▶ _The records_
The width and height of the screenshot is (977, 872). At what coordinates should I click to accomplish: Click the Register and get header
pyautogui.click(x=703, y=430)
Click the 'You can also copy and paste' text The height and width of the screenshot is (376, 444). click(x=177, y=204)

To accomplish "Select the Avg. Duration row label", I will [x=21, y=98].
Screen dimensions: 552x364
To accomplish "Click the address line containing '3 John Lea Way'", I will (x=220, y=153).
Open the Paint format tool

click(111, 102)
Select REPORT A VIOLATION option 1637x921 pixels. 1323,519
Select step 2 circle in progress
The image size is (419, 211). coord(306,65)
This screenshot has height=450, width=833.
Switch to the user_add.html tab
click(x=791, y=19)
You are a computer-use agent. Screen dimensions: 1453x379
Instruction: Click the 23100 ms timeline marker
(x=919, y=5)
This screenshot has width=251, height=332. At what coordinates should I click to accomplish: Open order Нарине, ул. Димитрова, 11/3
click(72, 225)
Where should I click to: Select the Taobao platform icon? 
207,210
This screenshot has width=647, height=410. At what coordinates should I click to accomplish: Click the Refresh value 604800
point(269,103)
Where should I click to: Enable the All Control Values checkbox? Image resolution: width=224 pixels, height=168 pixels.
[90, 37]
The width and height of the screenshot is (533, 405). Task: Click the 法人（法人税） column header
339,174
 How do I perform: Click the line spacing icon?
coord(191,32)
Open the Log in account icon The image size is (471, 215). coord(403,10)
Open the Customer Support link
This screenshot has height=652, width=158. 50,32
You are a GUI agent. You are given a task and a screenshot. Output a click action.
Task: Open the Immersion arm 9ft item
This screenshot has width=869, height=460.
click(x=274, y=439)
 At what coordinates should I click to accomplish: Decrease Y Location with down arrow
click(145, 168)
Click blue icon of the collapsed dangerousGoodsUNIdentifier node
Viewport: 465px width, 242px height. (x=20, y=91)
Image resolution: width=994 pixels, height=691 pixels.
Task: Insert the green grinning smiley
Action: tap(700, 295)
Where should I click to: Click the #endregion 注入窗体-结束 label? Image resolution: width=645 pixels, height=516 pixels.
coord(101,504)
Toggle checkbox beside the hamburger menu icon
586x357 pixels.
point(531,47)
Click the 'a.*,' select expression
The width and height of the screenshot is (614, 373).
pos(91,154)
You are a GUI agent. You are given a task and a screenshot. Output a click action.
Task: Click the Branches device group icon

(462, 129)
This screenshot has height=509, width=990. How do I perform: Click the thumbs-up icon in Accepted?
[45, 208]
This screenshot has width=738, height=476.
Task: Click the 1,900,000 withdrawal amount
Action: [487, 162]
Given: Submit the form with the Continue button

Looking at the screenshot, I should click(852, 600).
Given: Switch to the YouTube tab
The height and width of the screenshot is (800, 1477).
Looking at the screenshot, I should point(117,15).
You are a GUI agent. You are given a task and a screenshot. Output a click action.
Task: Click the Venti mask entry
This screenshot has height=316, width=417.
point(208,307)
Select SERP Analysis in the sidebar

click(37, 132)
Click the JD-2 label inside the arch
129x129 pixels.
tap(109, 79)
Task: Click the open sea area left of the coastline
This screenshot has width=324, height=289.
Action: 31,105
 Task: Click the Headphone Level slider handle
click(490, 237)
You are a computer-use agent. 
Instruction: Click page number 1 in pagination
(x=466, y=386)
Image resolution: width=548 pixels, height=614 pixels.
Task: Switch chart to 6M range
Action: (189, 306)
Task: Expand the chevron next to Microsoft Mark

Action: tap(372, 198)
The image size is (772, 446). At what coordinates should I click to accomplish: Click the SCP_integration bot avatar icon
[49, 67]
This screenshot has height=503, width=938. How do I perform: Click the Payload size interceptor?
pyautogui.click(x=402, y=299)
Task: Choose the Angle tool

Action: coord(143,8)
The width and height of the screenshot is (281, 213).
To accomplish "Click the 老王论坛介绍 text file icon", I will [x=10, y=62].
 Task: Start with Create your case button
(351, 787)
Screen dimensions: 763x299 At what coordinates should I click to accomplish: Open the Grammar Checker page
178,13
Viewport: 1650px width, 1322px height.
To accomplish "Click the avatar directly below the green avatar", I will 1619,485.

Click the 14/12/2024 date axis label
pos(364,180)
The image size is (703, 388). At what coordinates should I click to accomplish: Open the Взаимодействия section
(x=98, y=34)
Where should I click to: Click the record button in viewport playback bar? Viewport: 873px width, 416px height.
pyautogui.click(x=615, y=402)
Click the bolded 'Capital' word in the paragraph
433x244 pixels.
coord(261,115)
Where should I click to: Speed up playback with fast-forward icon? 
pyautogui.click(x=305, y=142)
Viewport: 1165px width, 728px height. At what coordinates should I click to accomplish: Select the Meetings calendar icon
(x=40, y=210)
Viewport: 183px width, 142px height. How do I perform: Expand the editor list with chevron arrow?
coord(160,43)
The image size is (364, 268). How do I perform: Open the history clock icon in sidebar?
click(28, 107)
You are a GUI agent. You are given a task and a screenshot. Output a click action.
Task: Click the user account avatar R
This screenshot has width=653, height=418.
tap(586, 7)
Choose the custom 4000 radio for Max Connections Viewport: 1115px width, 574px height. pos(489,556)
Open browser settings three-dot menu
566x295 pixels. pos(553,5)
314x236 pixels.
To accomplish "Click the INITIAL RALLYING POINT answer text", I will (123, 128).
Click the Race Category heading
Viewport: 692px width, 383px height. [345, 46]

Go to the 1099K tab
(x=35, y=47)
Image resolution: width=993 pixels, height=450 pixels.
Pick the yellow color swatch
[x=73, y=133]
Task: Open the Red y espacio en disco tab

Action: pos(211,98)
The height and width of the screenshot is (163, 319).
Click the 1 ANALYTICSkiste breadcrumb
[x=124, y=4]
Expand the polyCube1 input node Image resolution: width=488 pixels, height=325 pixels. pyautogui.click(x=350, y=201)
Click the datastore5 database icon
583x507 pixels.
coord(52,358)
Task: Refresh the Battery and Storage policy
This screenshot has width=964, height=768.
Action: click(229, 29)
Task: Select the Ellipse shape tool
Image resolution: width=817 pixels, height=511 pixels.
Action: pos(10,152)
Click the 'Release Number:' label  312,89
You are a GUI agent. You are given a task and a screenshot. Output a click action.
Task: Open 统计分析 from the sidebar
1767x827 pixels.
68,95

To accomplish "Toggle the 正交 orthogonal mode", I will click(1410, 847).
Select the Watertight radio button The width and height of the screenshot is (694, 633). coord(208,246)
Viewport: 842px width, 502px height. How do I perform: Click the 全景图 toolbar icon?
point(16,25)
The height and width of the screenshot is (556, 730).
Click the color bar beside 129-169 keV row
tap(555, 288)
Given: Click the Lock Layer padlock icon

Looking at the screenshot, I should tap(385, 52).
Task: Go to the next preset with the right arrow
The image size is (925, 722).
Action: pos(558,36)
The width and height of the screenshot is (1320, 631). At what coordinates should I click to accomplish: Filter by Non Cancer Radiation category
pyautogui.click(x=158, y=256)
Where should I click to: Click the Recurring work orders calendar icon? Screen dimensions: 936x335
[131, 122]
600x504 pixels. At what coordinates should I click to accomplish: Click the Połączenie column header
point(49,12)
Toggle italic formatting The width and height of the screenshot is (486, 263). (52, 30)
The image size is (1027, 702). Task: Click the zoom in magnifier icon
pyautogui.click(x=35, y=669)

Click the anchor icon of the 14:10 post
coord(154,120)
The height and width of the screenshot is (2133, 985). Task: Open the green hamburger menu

▶ _Aim of the task_
Using the records above, copy each line that contains "Toggle".

▶ _Solution to the exercise_
Toggle checkbox beside the hamburger menu icon
To accomplish "Toggle the 正交 orthogonal mode", I will click(1410, 847).
Toggle italic formatting The width and height of the screenshot is (486, 263). (52, 30)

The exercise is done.